In exact arithmetic, both expressions equal 1.0. However, b + c loses the
small value c because 1e16 is too large to represent the difference of 1.
This non-associativity means the order of operations matters for floating-point
accuracy.

Float vs Double precision

Comparing precision between float and double shows significant differences.

void main() {

    float f = 1.0f / 3.0f;
    double d = 1.0 / 3.0;

    IO.println("Float 1/3: " + String.format("%.20f", f));
    IO.println("Double 1/3: " + String.format("%.20f", d));

    float fSum = 0.0f;
    double dSum = 0.0;
    for (int i = 0; i < 1000; i++) {
        fSum += 0.001f;
        dSum += 0.001;
    }

    IO.println("Float sum: " + fSum);
    IO.println("Double sum: " + dSum);
}

Float provides roughly 7 significant decimal digits while double provides about
15-16. For most applications, double is preferred due to its greater precision.
Float is mainly useful when memory is constrained or when interacting with APIs
that require single precision.

BigDecimal introduction

BigDecimal provides arbitrary-precision decimal arithmetic, essential for
financial calculations.

import java.math.BigDecimal;

void main() {

    var a = new BigDecimal("0.1");
    var b = new BigDecimal("0.2");
    var sum = a.add(b);

    IO.println("BigDecimal 0.1 + 0.2 = " + sum);
    IO.println("Equals 0.3? " + sum.equals(new BigDecimal("0.3")));

    double doubleSum = 0.1 + 0.2;
    IO.println("Double 0.1 + 0.2 = " + doubleSum);
}

BigDecimal represents decimal numbers exactly using a scaled integer approach.
Always use the String constructor to avoid inheriting floating-point
imprecisions. For financial applications where exact decimal arithmetic is
required, BigDecimal is the only correct choice.

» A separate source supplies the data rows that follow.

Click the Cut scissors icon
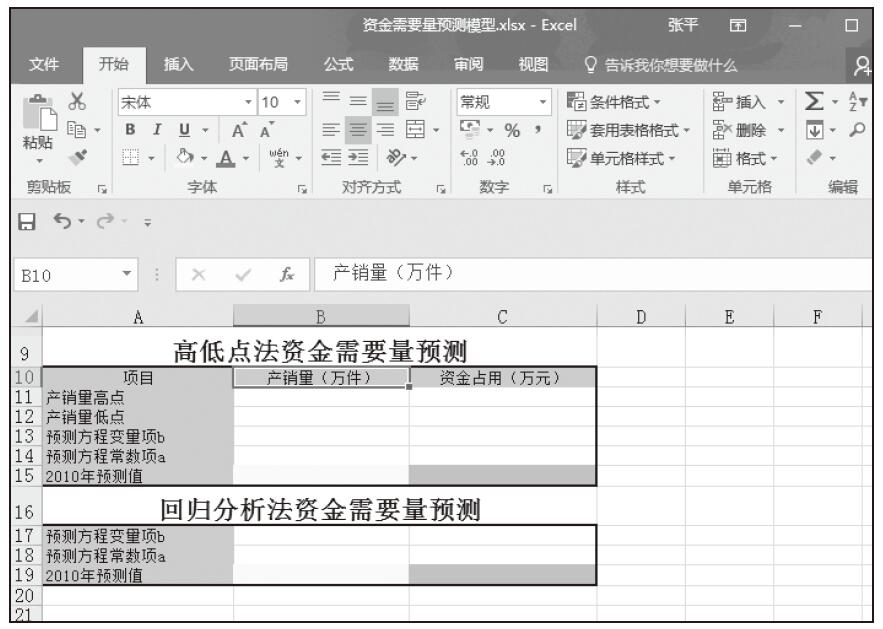The height and width of the screenshot is (629, 883). coord(76,103)
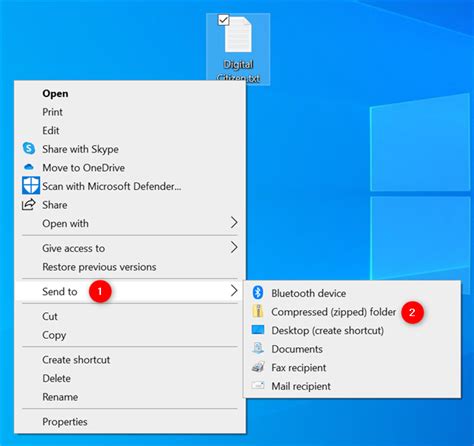Expand the Give access to submenu arrow
This screenshot has height=446, width=474.
tap(234, 247)
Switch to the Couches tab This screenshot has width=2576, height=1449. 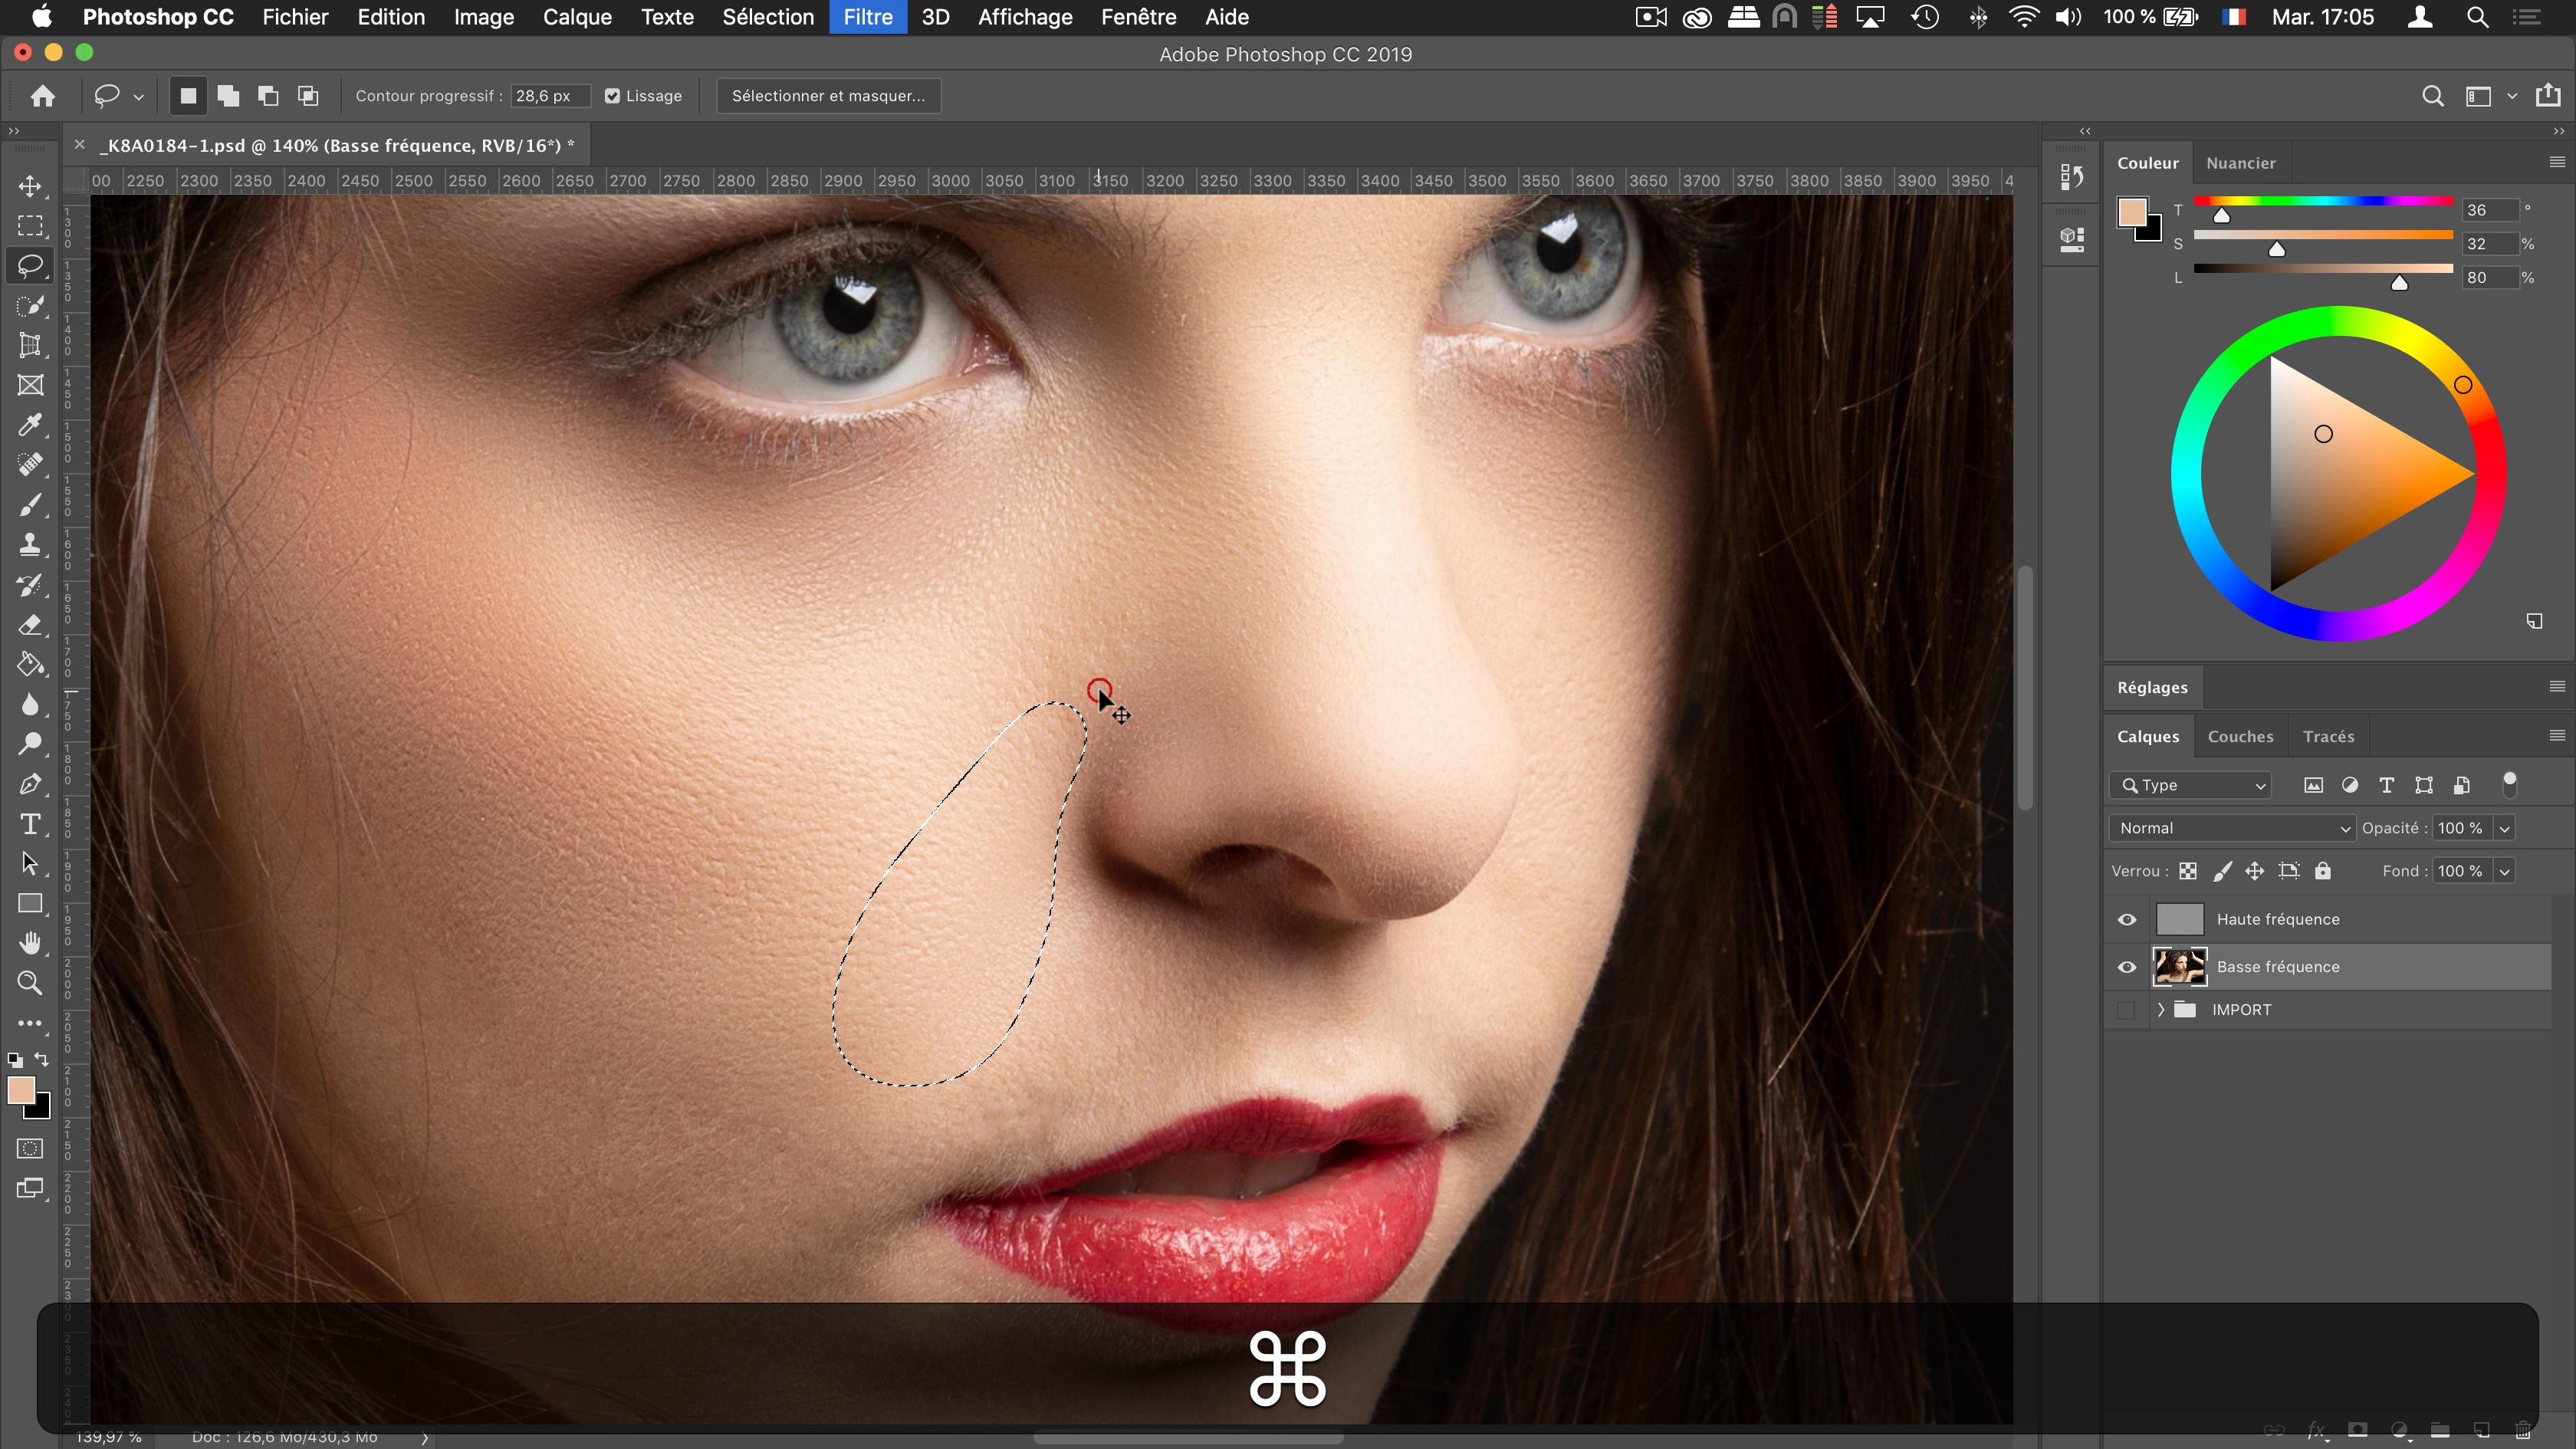click(2238, 734)
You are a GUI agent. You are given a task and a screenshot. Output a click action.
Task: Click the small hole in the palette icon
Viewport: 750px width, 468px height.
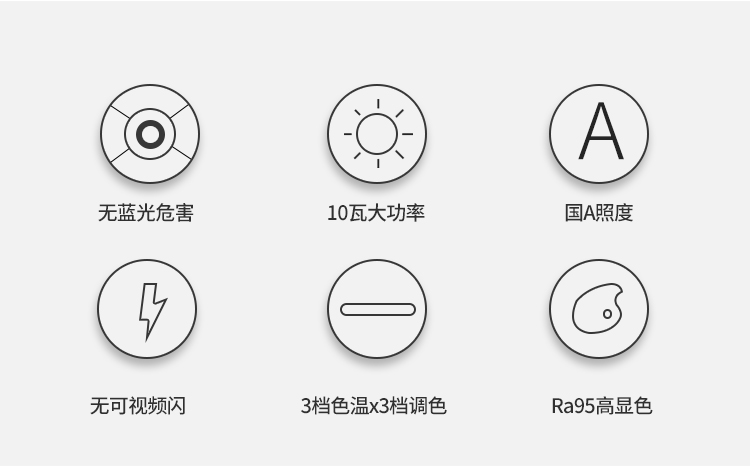(x=607, y=314)
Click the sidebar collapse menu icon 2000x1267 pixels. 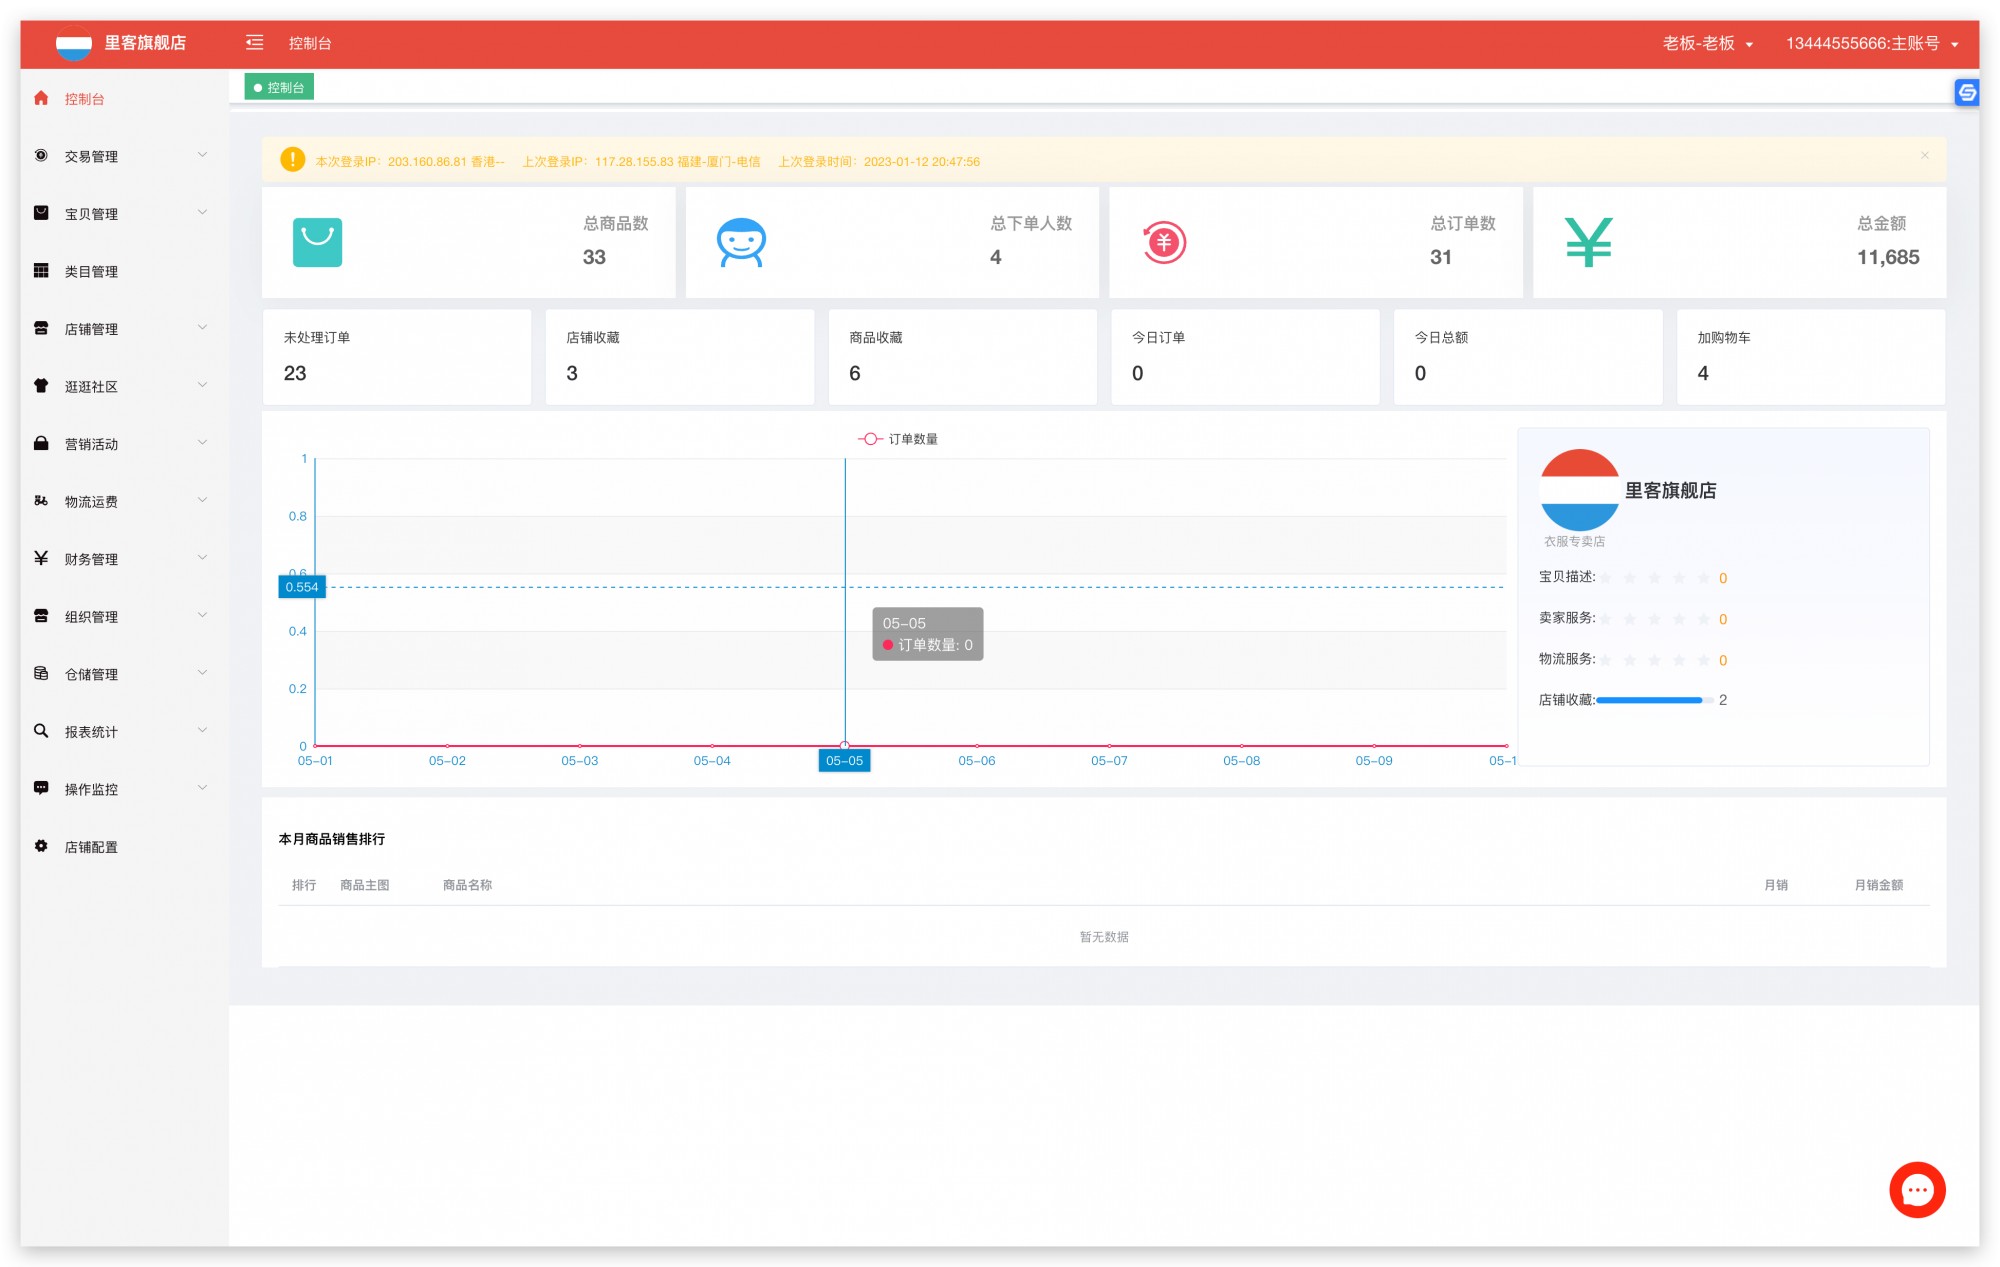coord(255,43)
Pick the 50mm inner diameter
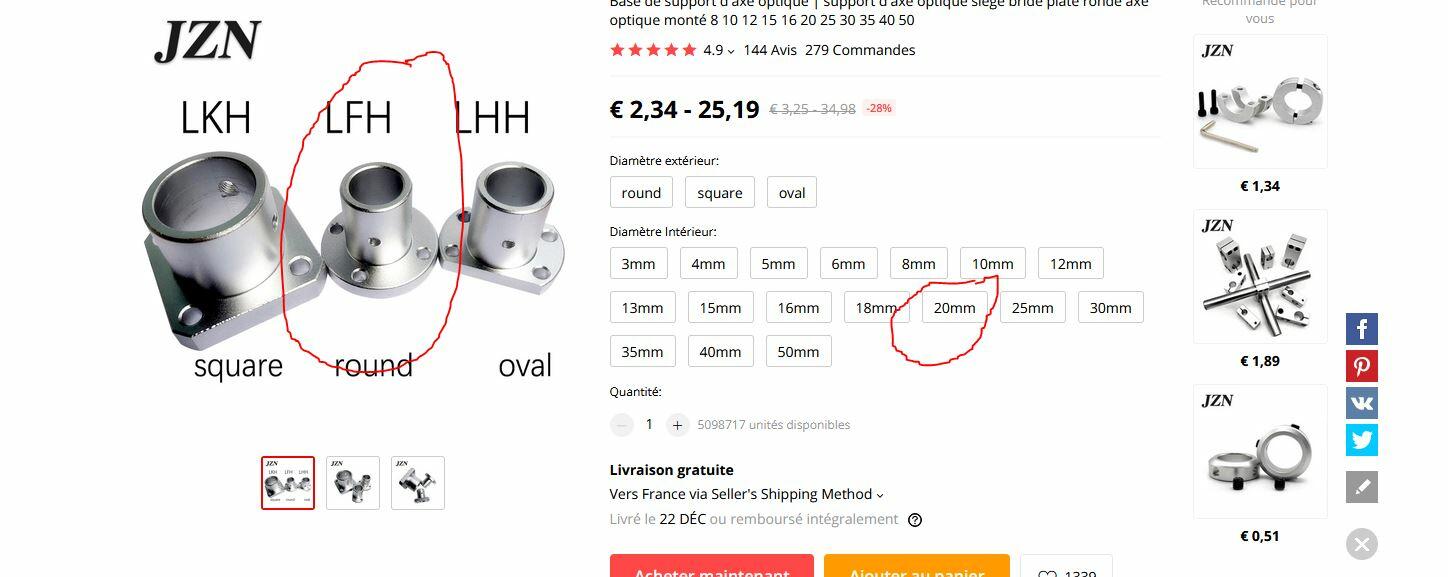The image size is (1448, 577). point(798,351)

BigDecimal from double pitfall

Creating BigDecimal from double inherits the double's imprecision.

import java.math.BigDecimal;

void main() {

    var fromDouble = new BigDecimal(0.1);
    var fromString = new BigDecimal("0.1");

    IO.println("From double: " + fromDouble);
    IO.println("From string: " + fromString);
    IO.println("Equal? " + fromDouble.equals(fromString));

    var correct = BigDecimal.valueOf(0.1);
    IO.println("Using valueOf: " + correct);
}

The double constructor captures the actual value stored in the double, including
its imprecision. Always use the String constructor for exact decimal values.
BigDecimal.valueOf is an alternative that uses the canonical string
representation of the double.

BigDecimal rounding modes

BigDecimal supports various rounding modes for precise control over calculations.

import java.math.BigDecimal;
import java.math.RoundingMode;

void main() {

    var value = new BigDecimal("2.5");

    IO.println("UP: " + value.setScale(0, RoundingMode.UP));
    IO.println("DOWN: " + value.setScale(0, RoundingMode.DOWN));
    IO.println("CEILING: " + value.setScale(0, RoundingMode.CEILING));
    IO.println("FLOOR: " + value.setScale(0, RoundingMode.FLOOR));
    IO.println("HALF_UP: " + value.setScale(0, RoundingMode.HALF_UP));
    IO.println("HALF_DOWN: " + value.setScale(0, RoundingMode.HALF_DOWN));
    IO.println("HALF_EVEN: " + value.setScale(0, RoundingMode.HALF_EVEN));

    var negative = new BigDecimal("-2.5");
    IO.println("Negative HALF_UP: " + negative.setScale(0, RoundingMode.HALF_UP));
}

HALF_EVEN (banker's rounding) minimizes cumulative rounding error over many
operations by rounding to the nearest even number when equidistant. This is the
default in IEEE 754 and is recommended for statistical or financial aggregations.

BigDecimal division

Division with BigDecimal requires specifying scale and rounding mode to handle
non-terminating decimals.

import java.math.BigDecimal;
import java.math.RoundingMode;

void main() {

    var a = new BigDecimal("10");
    var b = new BigDecimal("3");

    try {
        var result = a.divide(b);
    } catch (ArithmeticException e) {
        IO.println("Exception without scale: " + e.getMessage());
    }

    var result = a.divide(b, 10, RoundingMode.HALF_UP);
    IO.println("10 / 3 with 10 decimal places: " + result);

    var exact = new BigDecimal("10").divide(new BigDecimal("4"));
    IO.println("Exact division 10/4: " + exact);
}

Division can produce non-terminating decimals (like 10/3), which cannot be
represented exactly. Without specifying scale and rounding mode, BigDecimal
throws ArithmeticException. Always specify these for division unless you know
the result terminates.

Financial calculation example

Proper handling of currency calculations using BigDecimal.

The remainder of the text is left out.